I’m a fan of Buffer and Hootsuite, but I never use them to post to LinkedIn groups. If your favorite remote posting tool does not offer the headline and details field plus the “Discussion type” options, you are effectively posting blind. You risk annoying group members (who can flag your posts for manager review), moderated status (all posts and comments are subject to review) or being banned from the group for repeated posting to the wrong section. What’s worse, posts from services such as Hootsuite have a distinctive format (text punctuated with the Hootsuite “” shortened link). You are broadcasting that you are not really showing up to engage with members of the group. You can’t network with people from a distance, and you may be damaging your brand. Advice: Demonstrate that you really want to participate in the group – show up like a professional.

So now that you know how to post, you’ll want to focus on what to post to ensure your “discussion” conversation isn’t flagged by group managers or members as inappropriate or published in the wrong section. Remember, members joined the group to learn, discuss and connect. Turn off the sales machine, and fire up your social skills. Think of the group as highly valued networking time at a professional event. Focus on industry themes, ideas, technical issues, career issues, workplace problems and trending topics. If you want to share an article link or blog post, compose a great headline prompt to attract attention, and then offer backup information or details in LinkedIn’s mislabeled “optional” field.
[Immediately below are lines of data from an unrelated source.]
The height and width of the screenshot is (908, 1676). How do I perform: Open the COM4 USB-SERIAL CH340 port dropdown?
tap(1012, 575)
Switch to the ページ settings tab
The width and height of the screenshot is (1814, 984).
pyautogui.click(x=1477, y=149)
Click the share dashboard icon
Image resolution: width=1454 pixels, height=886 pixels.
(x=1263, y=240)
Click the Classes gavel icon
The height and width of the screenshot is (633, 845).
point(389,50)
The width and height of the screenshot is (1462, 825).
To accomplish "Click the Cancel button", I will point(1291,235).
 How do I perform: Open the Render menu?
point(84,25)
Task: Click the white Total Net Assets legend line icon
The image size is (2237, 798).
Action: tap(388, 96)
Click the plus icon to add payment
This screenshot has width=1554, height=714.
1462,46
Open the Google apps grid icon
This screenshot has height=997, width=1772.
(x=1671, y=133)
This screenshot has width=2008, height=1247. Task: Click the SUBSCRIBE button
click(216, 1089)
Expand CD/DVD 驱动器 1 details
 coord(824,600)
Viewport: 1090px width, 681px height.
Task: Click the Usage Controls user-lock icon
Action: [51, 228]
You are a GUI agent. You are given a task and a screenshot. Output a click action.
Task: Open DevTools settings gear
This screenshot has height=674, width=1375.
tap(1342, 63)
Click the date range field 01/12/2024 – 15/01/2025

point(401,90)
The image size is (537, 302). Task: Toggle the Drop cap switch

In addition to posting interesting and relevant discussions, widely engage with the group by commenting, liking and sharing posts by other members. That’s engagement, and your ticket to the indirect selling strategy that will attract attention to you and your business. In groups, sell your expertise to create lead generation opportunities. If your sole intent in posting to LinkedIn groups is to directly market or sell your products or services, you will be quickly disappointed by the results. Your LinkedIn profile, which effectively is your real-time, constantly updated business card, is connected to every post, comment, like and share. It’s the pathway that will drive sales leads.

Finally, be careful about the content you share. Don’t let marketing collateral disguised as a white paper, a PowerPoint presentation or a single-source article (i.e. you or your company as the only quoted source) sabotage your LinkedIn group marketing strategy. LinkedIn allows managers to enable members to police content submissions. The rules on what is a discussion vs. promotion can vary from group to group. Some groups are more actively managed than others in terms of ensuring separation of vendor-neutral content from obvious or veiled promotional content. Since you are limited to membership in 50 groups, would you join a group that enabled discussions to be filled with advertisements and promotions? Study the interests of group members, feel the pulse of the discussions, and market your views and expertise as your means to making the business connection.